ACTIVITY: Print exactly the lines of the listing below from the one containing "Task: Click the" through the final line, both included, and no pictures.

DATASET CONTENT:
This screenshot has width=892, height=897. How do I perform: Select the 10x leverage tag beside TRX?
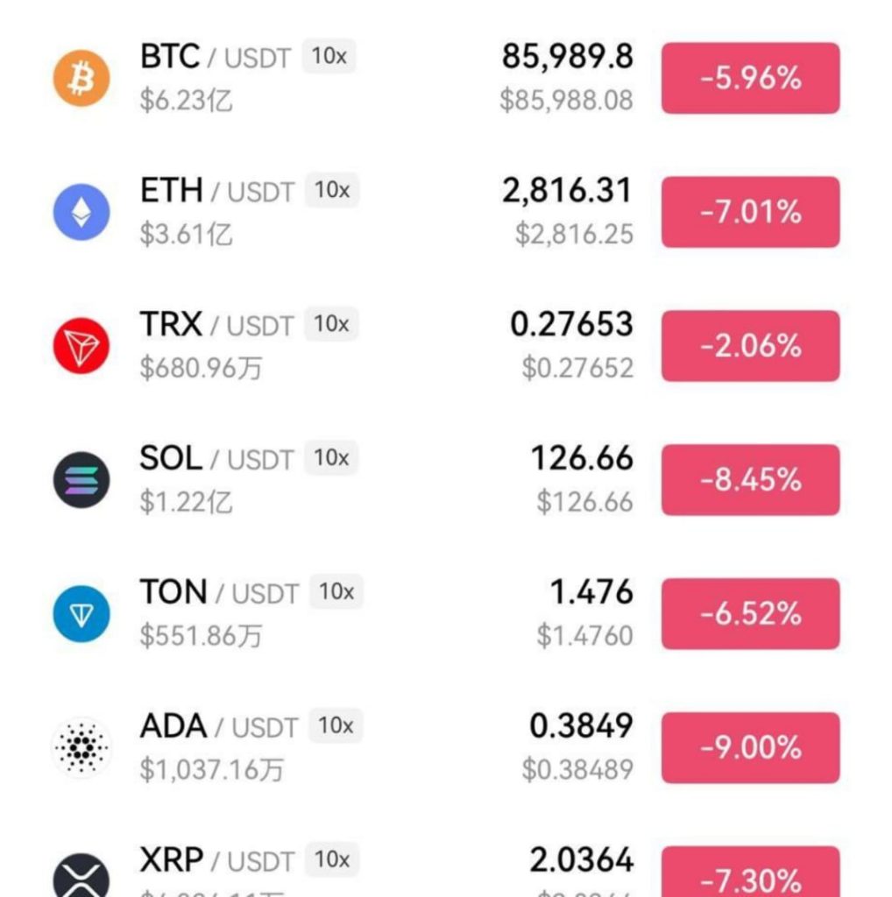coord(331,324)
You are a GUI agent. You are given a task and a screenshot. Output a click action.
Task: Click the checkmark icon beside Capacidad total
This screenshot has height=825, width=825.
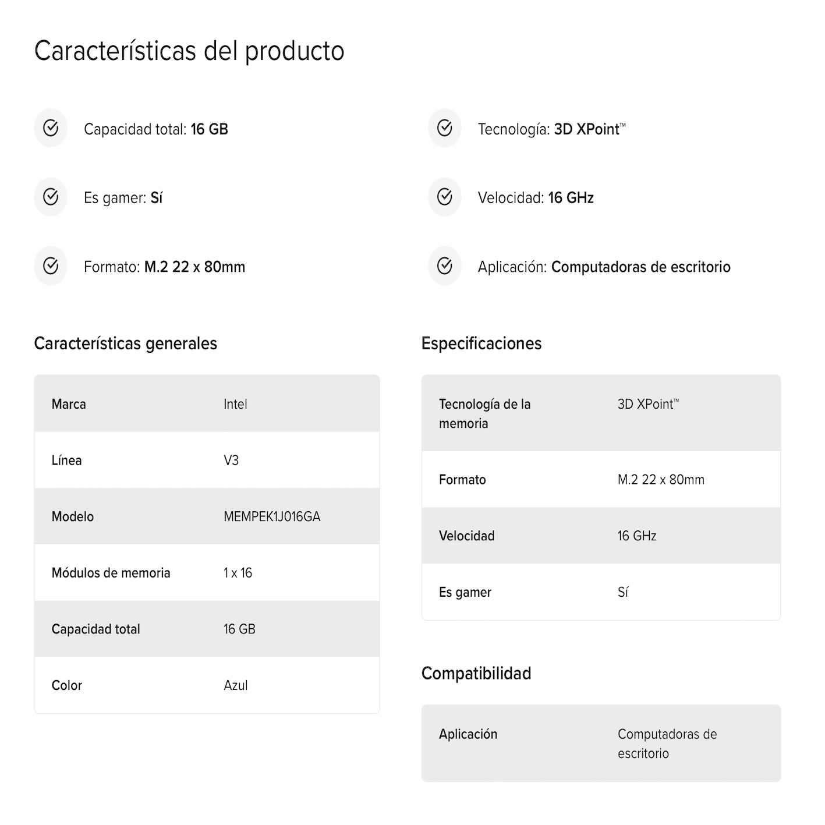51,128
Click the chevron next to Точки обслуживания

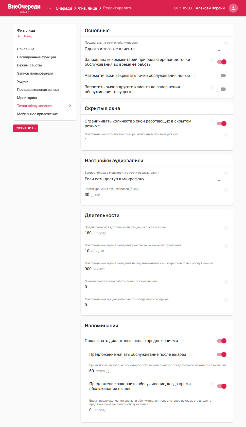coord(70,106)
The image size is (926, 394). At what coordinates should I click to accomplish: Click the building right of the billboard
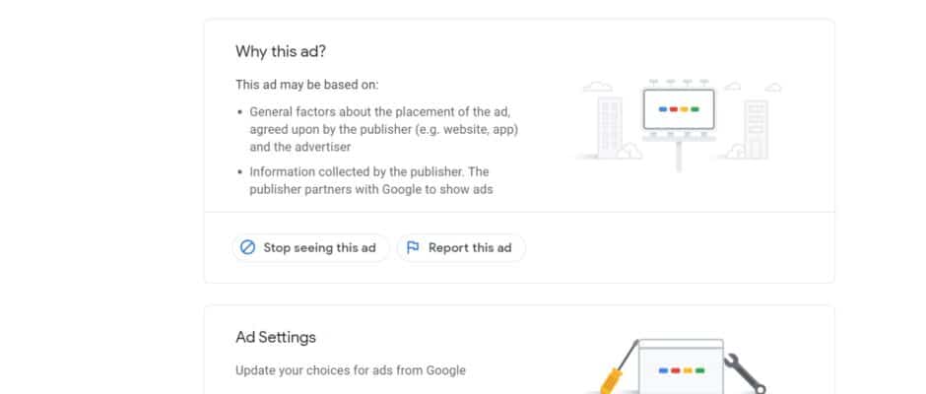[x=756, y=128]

SOLUTION FOR THIS PROBLEM:
Task: Click the checkmark icon beside Capacidad total
This screenshot has height=825, width=825.
51,128
Click the chevron next to Точки обслуживания

coord(70,106)
The image size is (926, 394). At what coordinates should I click to accomplish: Click the building right of the billboard
[x=756, y=128]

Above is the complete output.